EXTRACTED RECORDS

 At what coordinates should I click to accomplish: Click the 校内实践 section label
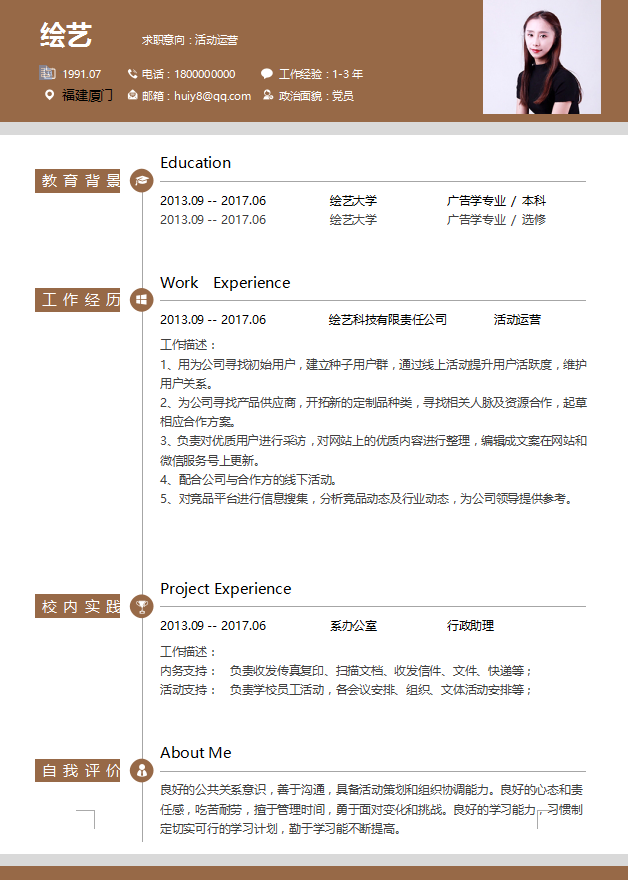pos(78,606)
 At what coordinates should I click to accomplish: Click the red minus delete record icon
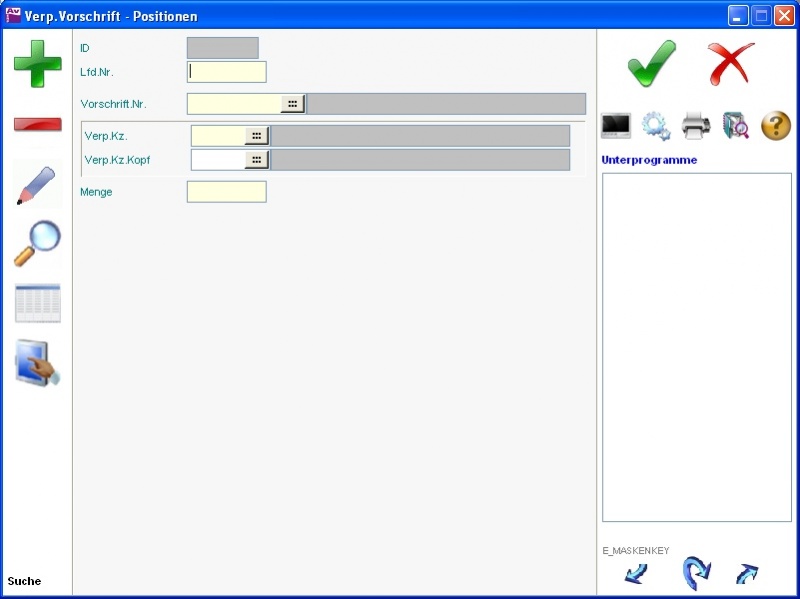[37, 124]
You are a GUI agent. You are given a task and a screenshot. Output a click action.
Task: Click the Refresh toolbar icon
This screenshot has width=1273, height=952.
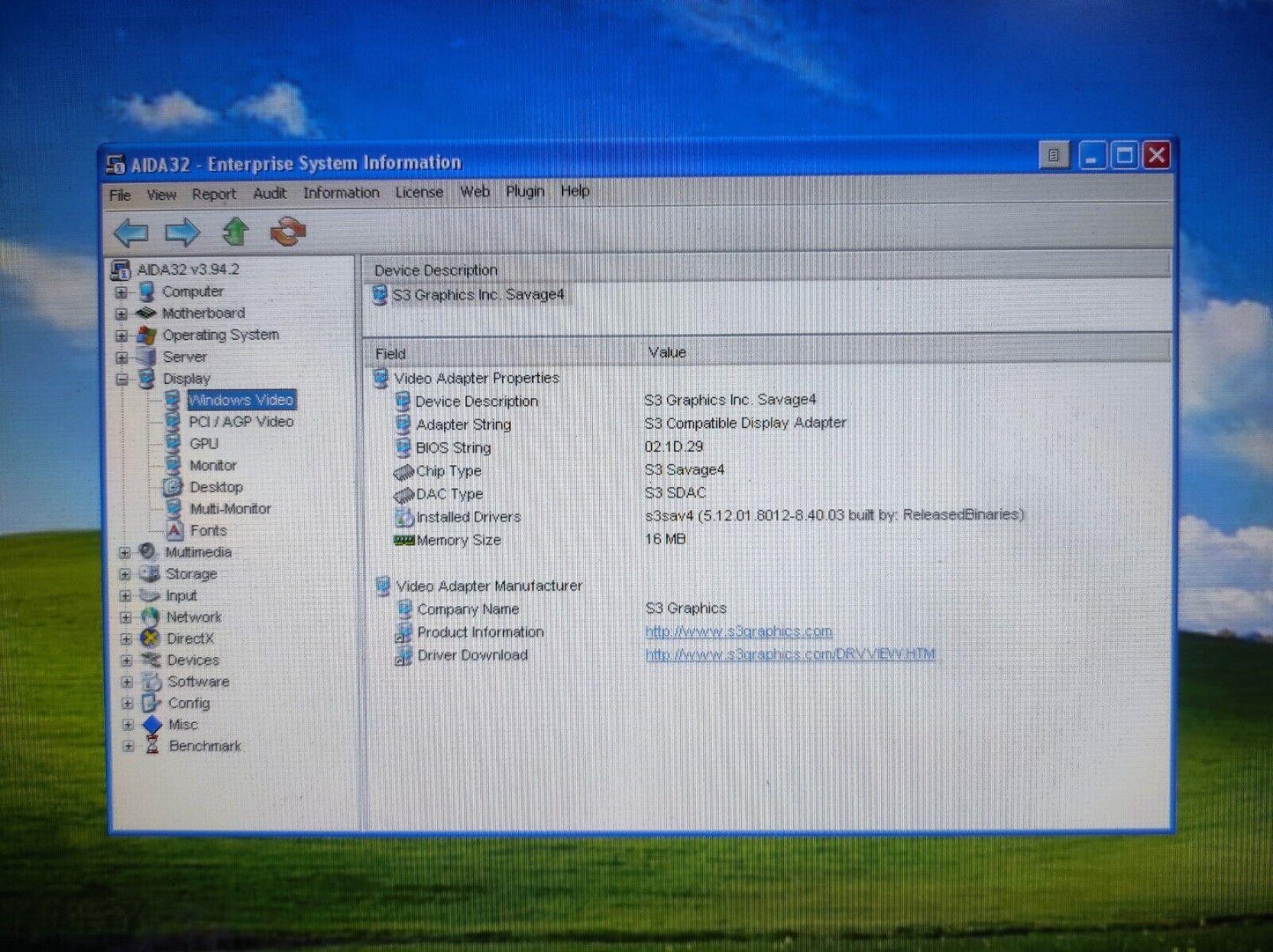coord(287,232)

PROBLEM DETAILS
Pull out every line of the listing that contains the string "accomplish", matching case exactly.

FULL ANSWER
 At what coordinates should I click to accomplish: Click the 校内实践 section label
 At what coordinates should I click to accomplish: Click the red minus delete record icon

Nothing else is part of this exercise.